Tout repose sur une créativité débridée.« Ce qui ne change pas, c'est que tout change,confirme Nick Hayek, fils du fondateur et membre de la direction générale de Swatch Group.Notre Creative Lab de Milan regroupe 500designers qui conçoivent deux collections annuelles de 200modèles, dont certains sont réservés aux collectionneurs, contre 27 à l'origine. »

Trois lancements majeurs vont transformer la marque en« une véritable mosaïque »,selon l'expression de Florence Ollivier-Lamarque, directrice générale de la filiale française. En 1994, les montres-bracelets Irony en acier inoxydable et aluminium rompent avec le plastique d'origine. Elles se portent comme des bijoux au travail ou pour sortir. Le slogan de lancement « Metal goes Swatch » insiste d'ailleurs sur cette rupture. En 1997, la Swatch Skin d'une épaisseur de 3,9 mm ajoute une touche sensuelle. En 1998, le profil pur du mannequin Tyra Banks illustre « The Ultraflat from Swatch ». Enfin, pour séduire les technophiles, Swatch lance en 1998 le modèle Beat, qui affiche en parallèle de l'heure normale l'Internet Time, une création dont l'unité de mesure est un battement de 1 mn et 26,4 s. Pour l'horloger, chaque modèle doit correspondre à chaque moment de la vie.

Si BGS D'Arcy à Milan a signé la plupart des campagnes, l'agence ne peut revendiquer aucune influence profonde. Hayek père et fils se veulent les seuls maîtres à bord : ils multiplient les consultations et privilégient la création de leurs équipes.« Après huit mois de compétition, nous avions vendu une campagne à Nicolas Hayek.
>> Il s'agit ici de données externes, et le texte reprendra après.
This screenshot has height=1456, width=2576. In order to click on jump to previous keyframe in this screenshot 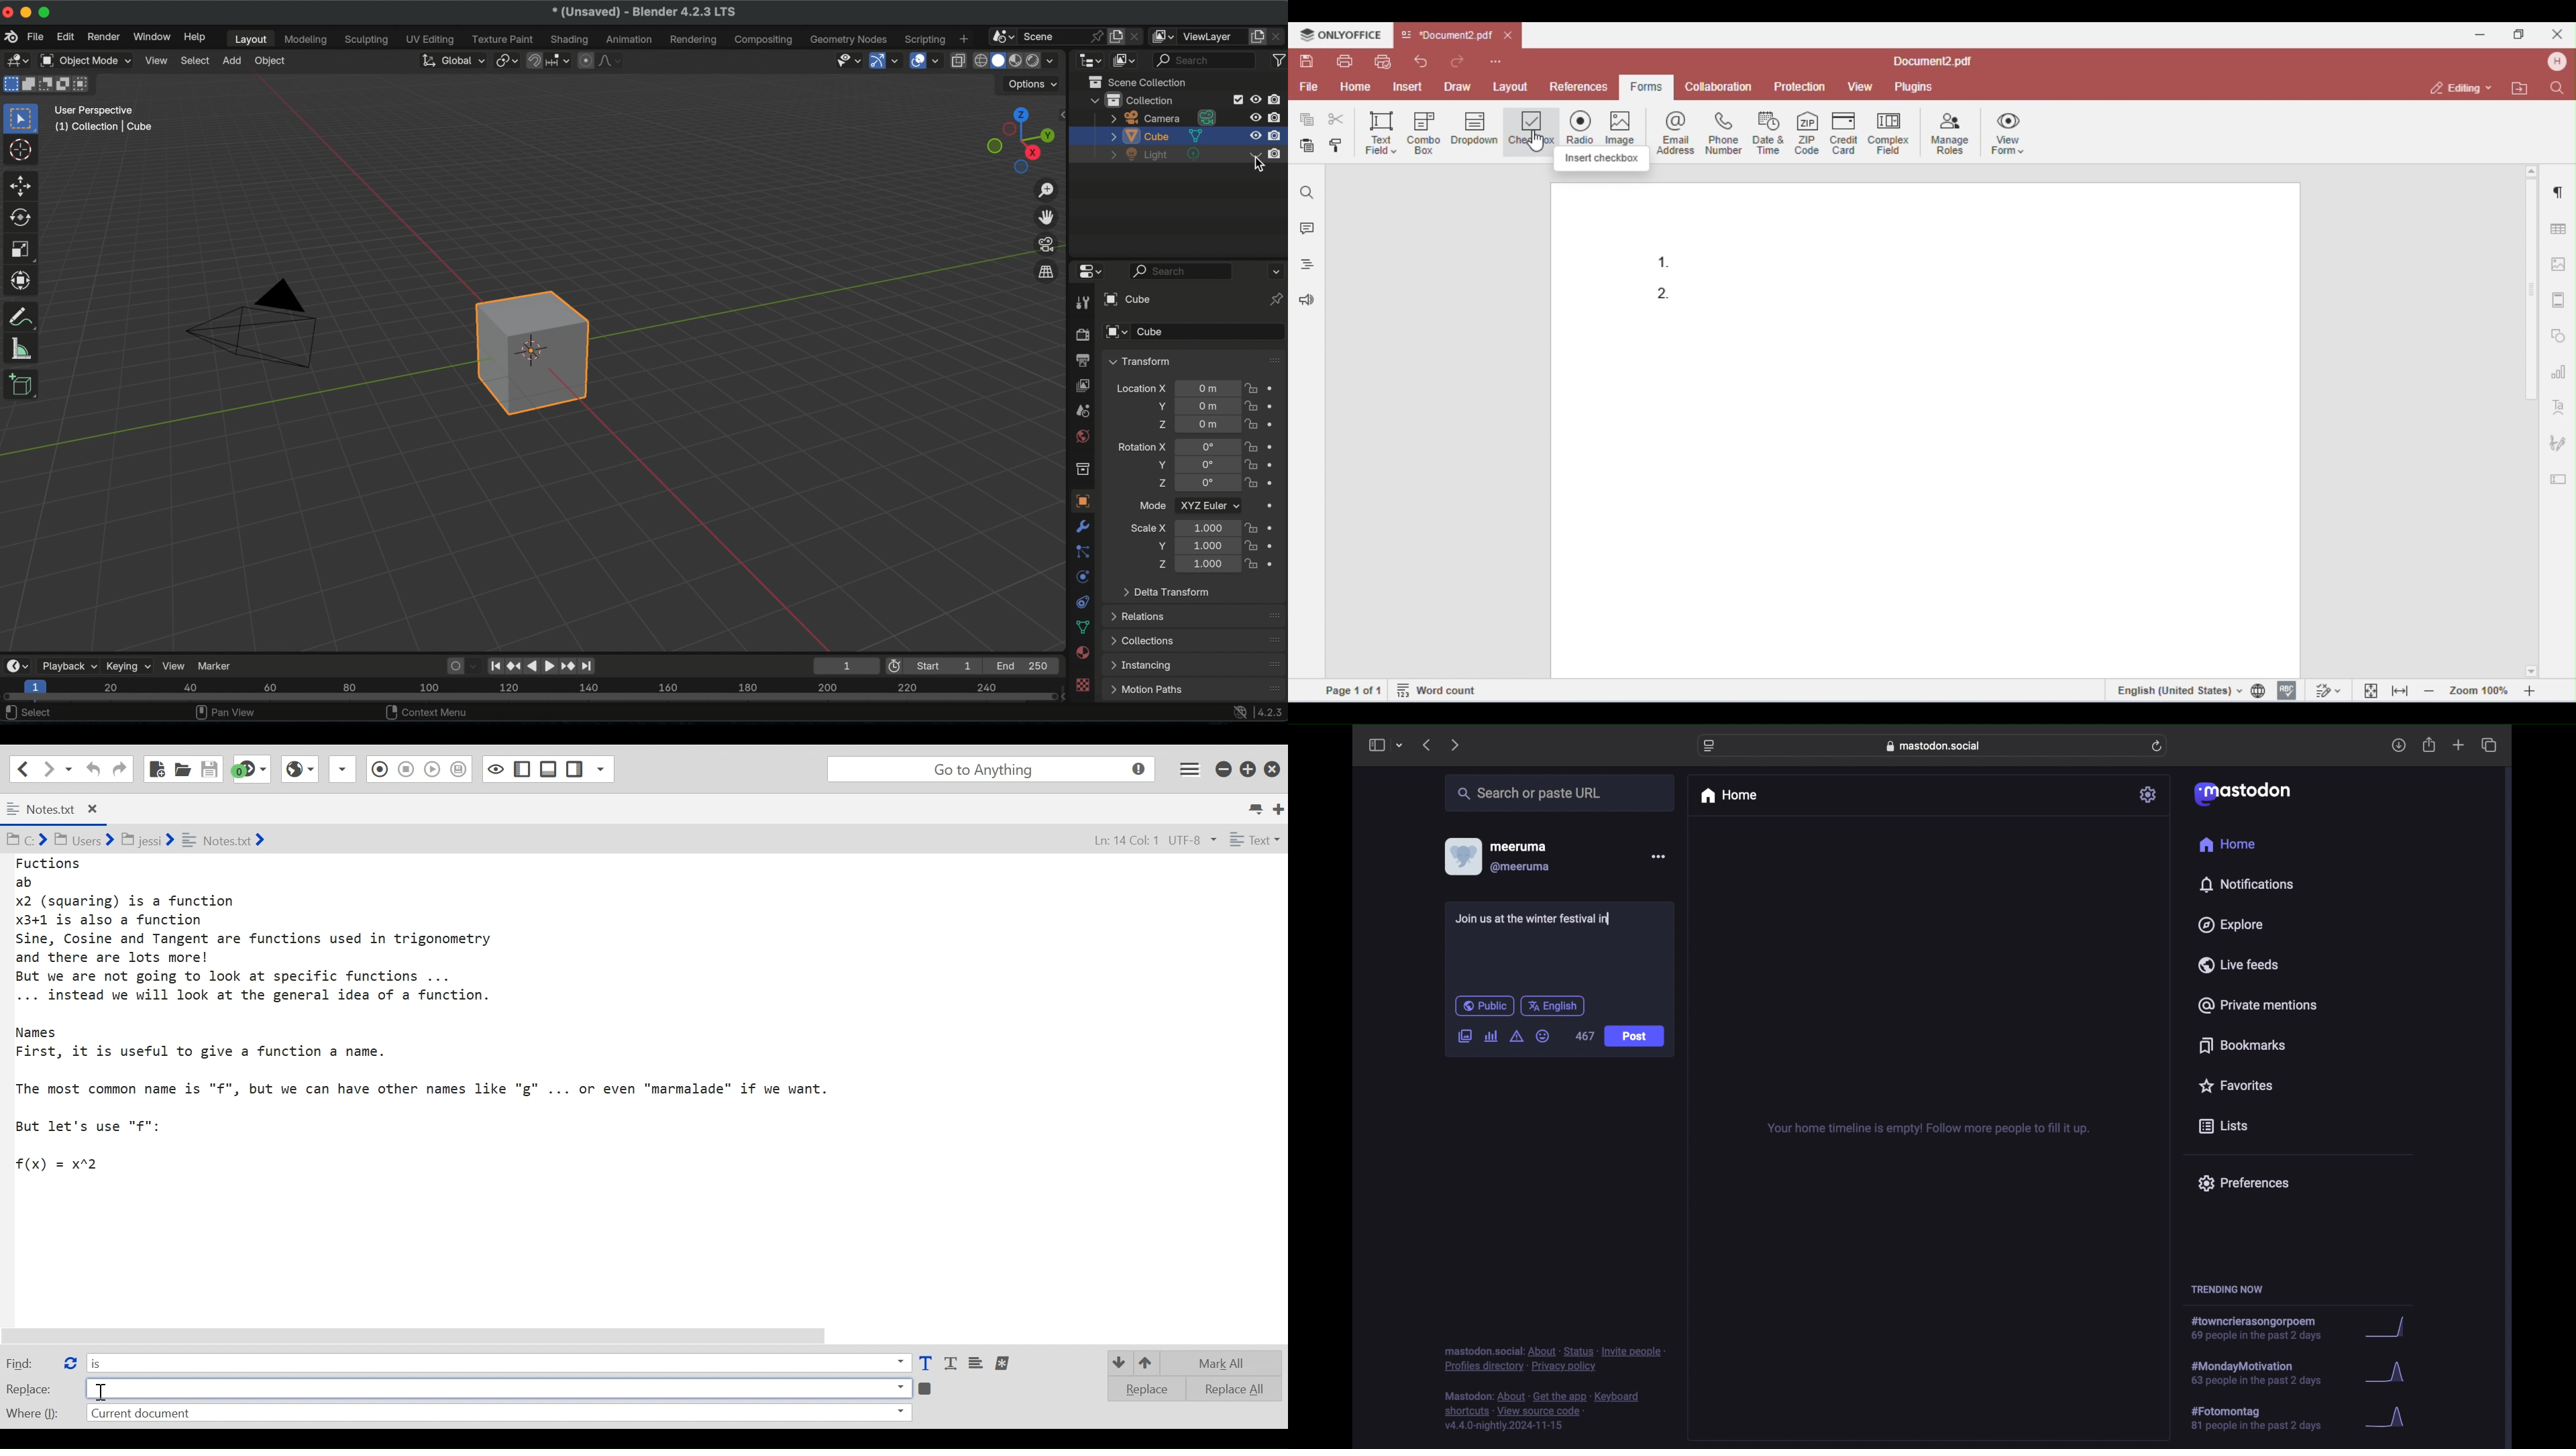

Mais deux créatifs ont été embauchés en interne, et le projet a été abandonné »,se souvient avec amertume Frank Tapiro, coprésident de l'agence Les Hémisphères.

Un marketing qui reste donc sous contrôle, non sans risques. En témoignent les échecs d'extension de la marque dans le secteur des téléphones et des lunettes. Même la Smart, lancée en joint-venture avec DaimlerChrysler en 1994, a tardé à trouver son public, pour rester finalement dans le giron du constructeur.« Lors de ces lancements, Swatch ne maîtrisait pas la distribution,se justifie Nicolas Hayek.Désormais, 500Swatch Stores dans le monde créent un environnement propice à la marque. »Fidèle à sa stratégie de précurseur, Swatch prévoit de s'installer au coeur de Harlem à New York, - un quartier en pleine renaissance. Un événement en soi.